> Records shown
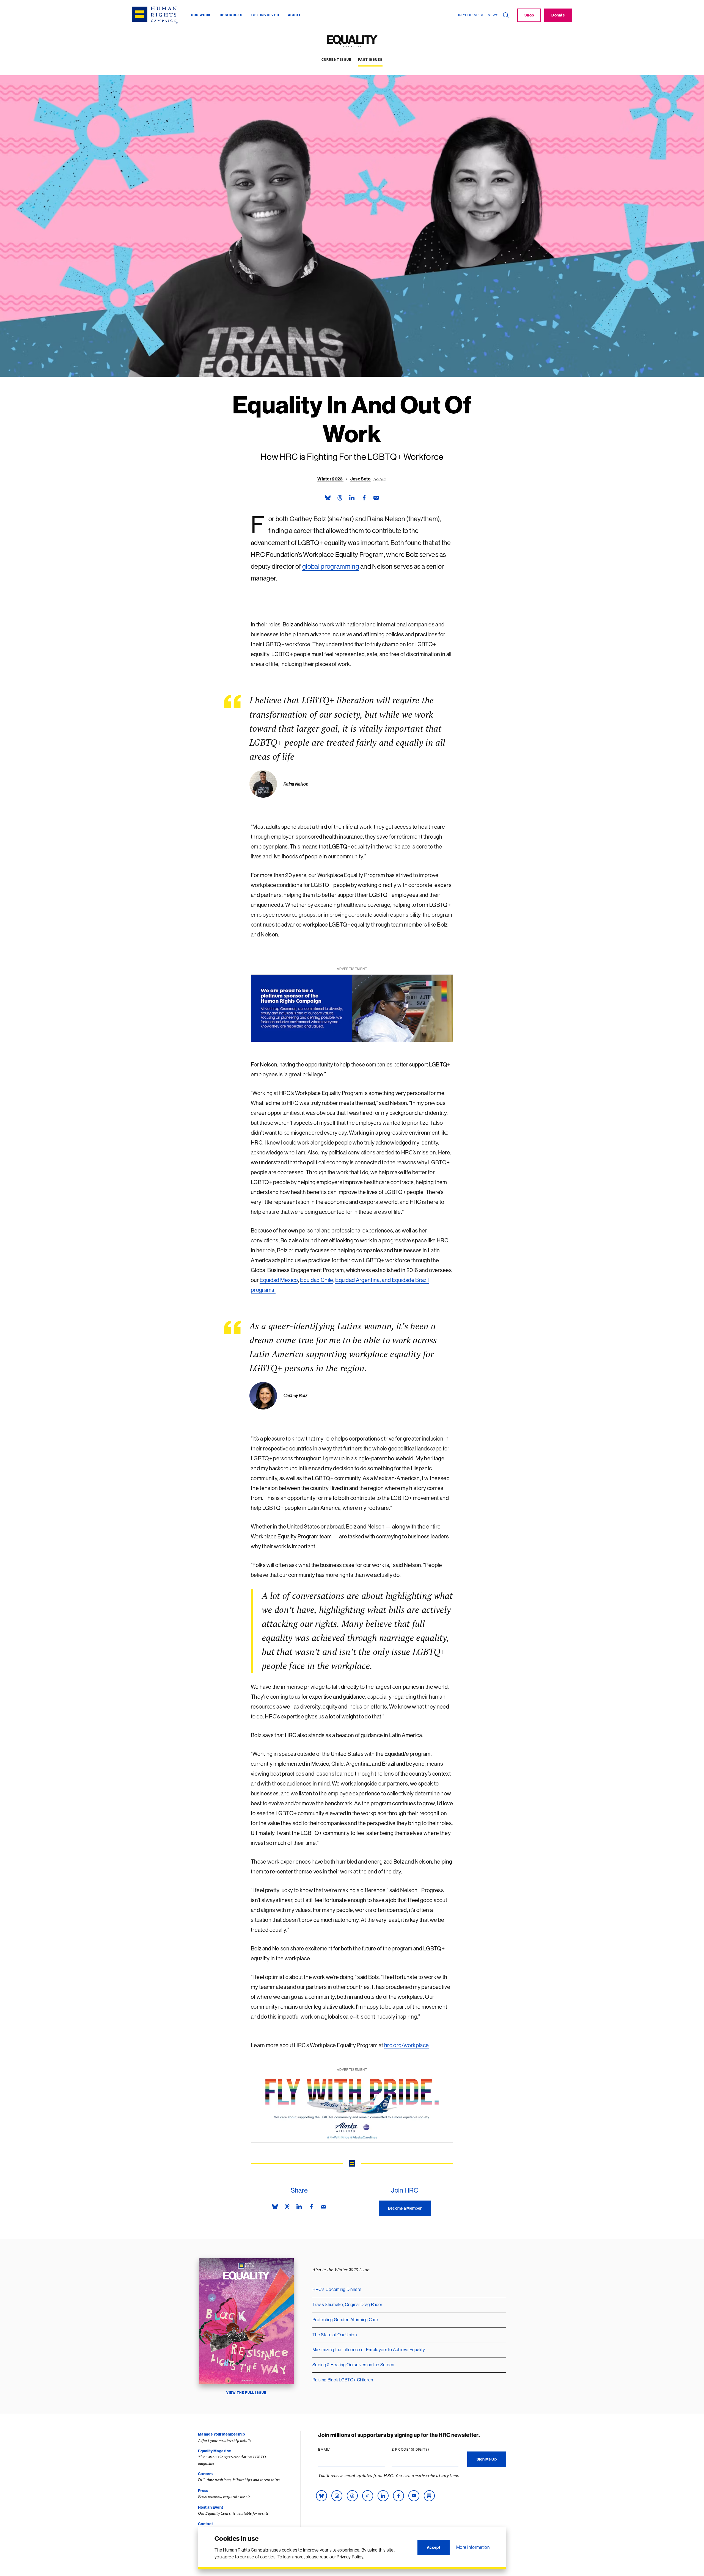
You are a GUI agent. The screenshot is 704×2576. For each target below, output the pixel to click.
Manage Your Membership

* * *

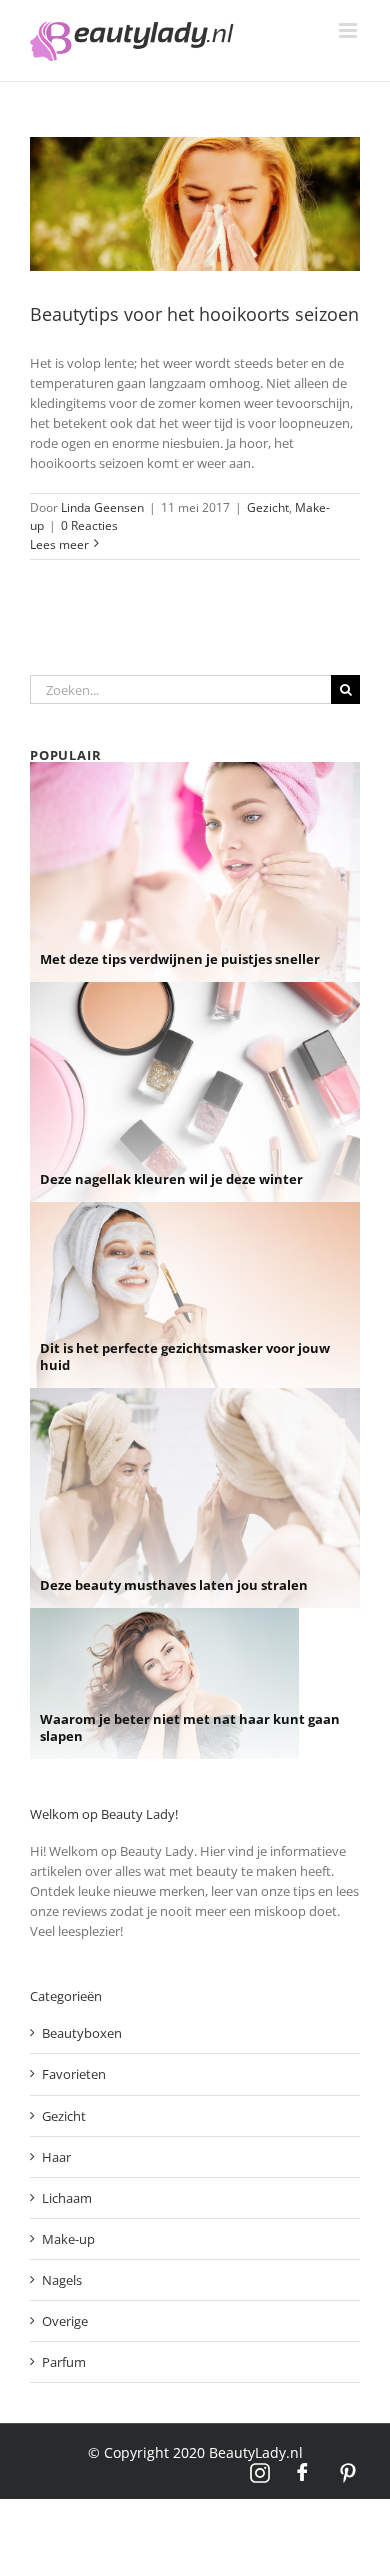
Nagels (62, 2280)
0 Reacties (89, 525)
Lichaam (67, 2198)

> Work task
What is needed is a verbatim copy of every line in the records above from the one containing "You are a GUI" down to the one containing "Manage Your Membership", both included, and nothing more.

> Written solution
You are a GUI agent. The screenshot is 704×2576. For each target below, output the pixel to click.
Manage Your Membership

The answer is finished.